* [Texto proporcionado]:
Cartagena de Indias

"No menos de diecisiete millones de personas fueron desembarcadas en puertos de América entre los siglos XVI y comienzos del XIX. Eran inmigrantes involuntarios, cosificados por la ambición y la codicia. Sólo una proporción de estos hombres, mujeres y niños capturados en África sobrevivía a las terribles condiciones en que eran amontonados y encadenados en barcos negreros. Algunos esclavos se negaban a tomar alimentos, pero los marineros les colocaban embudos en las bocas para que se alimentaran de prepo y que no perdieran peso, de modo de obtener mejor precio por ellos. No había ninguna tolerancia a bordo. Cuando se detectaba un atísbo de epidemia, echaban al mar a los enfermos, encadenados...Ese tráfico inhumano fue base para que florecieran ciudades y puertos como Liverpool, asociada a los Beatles, pero que guarda una historia espantosa. Desde allí partió la primera nave negrera en 1709 y a partir de entonces el tráfico creció exponencialmente." 

Felipe Pigna, Argentina

Cartagena trás un ataque inglés en el año 1741

En Cartagena de Indias situada en la actual República de Colombia se estableció uno de los puertos más importantes de América. Éste tuvo una función crucial como centro comercial y puerto de embarque de los tesoros de la Corona española, siendo en varias ocasiones asediada por piratas y bucaneros. El tráfico de esclavos, como era moda de la época, ha dejado su huella hasta la actualidad viajando sus pesados vestigios por más de cinco siglos. Según estadísticas oficiales el 36% de la población de Cartagena, de casi un millón de habitantes, es afrodescendiente o mulata. Los fantasmas del pasado, y sus historias de opresores y oprimidos, más allá del color de piel aún está latente. Basta con caminar por el mercado de  Bazurto, para comprobar la verdadera idiosincrásia de los cartegeneros, lejos de la cosmopolita ciudad amurallada y la pulcritud de la elite empresarial que gobierna la ciudad durante los últimos años. Esta polaridad social tan cercana y transparente, refleja la análoga situación que la ciudad vive desde sus inicios, y pone en evidencia la falta de compromiso político y social para una verdadera integración.

Las calles de Cartagena lejos de la turística ciudad amurallada ( foto de otro autor )


Era a finales del año 2013 cuando arribamos con Marita a esta ciudad. Aquel día, como durante todo el año, el calor era intenso y la humedad un tanto sofocante. Al ingresar pedaleando por las anchas avenidas colmadas de buses y carros antiguos, absorbimos el primer pantallazo de una ciudad abandonada, pobre y caótica. Algo que quizás en ninguna empresa de turismo tengan la bondad de aclarar.



A medida que íbamos acercándonos al centro, los comercios informales poblaban las veredas de variados artículos de consumo, ofreciendo prácticamente todo lo que uno pueda llegar a imaginar. ¿Inclusive dragones? Si, también tenían de esos, pero en forma de llavero. De pronto, divisando a lo lejos la gran muralla del centro histórico, notamos un cambio radical en cuanto a la urbanización y su limpieza. Como si fuera un pedazo de torta cortada a cuchillo, nos sumergimos casualmente en el merengue de la misma, quedando la parte quemada y mal cocinada atrás. La torre del reloj agrietaba debajo de ella, en forma de arco, una de las puertas de ingreso al famoso centro histórico de la ciudad amurallada, donde descansan las reliquias arquitectónicas de la presuntuosa vida de los gobernantes de antaño.

* [Extracto fuente]:
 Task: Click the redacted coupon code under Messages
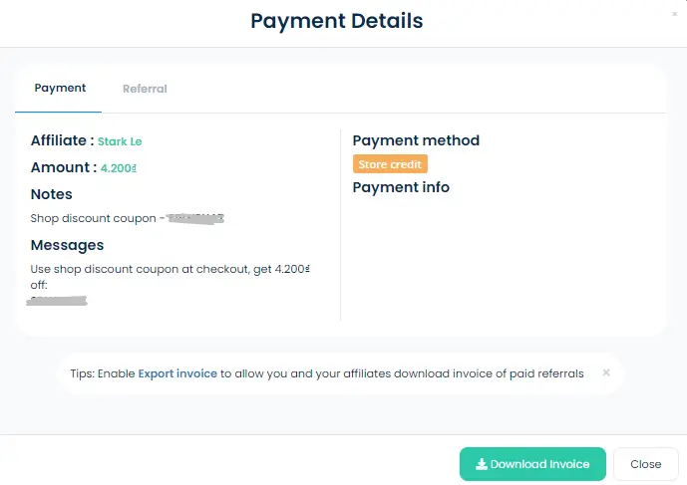(x=58, y=298)
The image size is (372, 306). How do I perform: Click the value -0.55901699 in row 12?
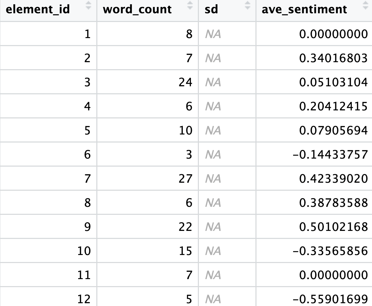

* [Tus tareas]:
a) Responde estas preguntas sobre el texto de Cartagena de Indias:
(i) Según estadísticas oficiales, ¿qué porcentaje de la población de Cartagena es afrodescendiente o mulata?
(ii) ¿En qué año partió de Liverpool la primera nave negrera?
(iii) ¿En qué forma vendían dragones los comercios informales?
b) Repite al pie de la letra el pasaje del texto sobre Cartagena de Indias que empieza con las palabras "A medida que" y termina con "gobernantes de antaño.".

* [Respuestas]:
a)
(i) El 36 %.
(ii) En 1709.
(iii) En forma de llavero.

b)
A medida que íbamos acercándonos al centro, los comercios informales poblaban las veredas de variados artículos de consumo, ofreciendo prácticamente todo lo que uno pueda llegar a imaginar. ¿Inclusive dragones? Si, también tenían de esos, pero en forma de llavero. De pronto, divisando a lo lejos la gran muralla del centro histórico, notamos un cambio radical en cuanto a la urbanización y su limpieza. Como si fuera un pedazo de torta cortada a cuchillo, nos sumergimos casualmente en el merengue de la misma, quedando la parte quemada y mal cocinada atrás. La torre del reloj agrietaba debajo de ella, en forma de arco, una de las puertas de ingreso al famoso centro histórico de la ciudad amurallada, donde descansan las reliquias arquitectónicas de la presuntuosa vida de los gobernantes de antaño.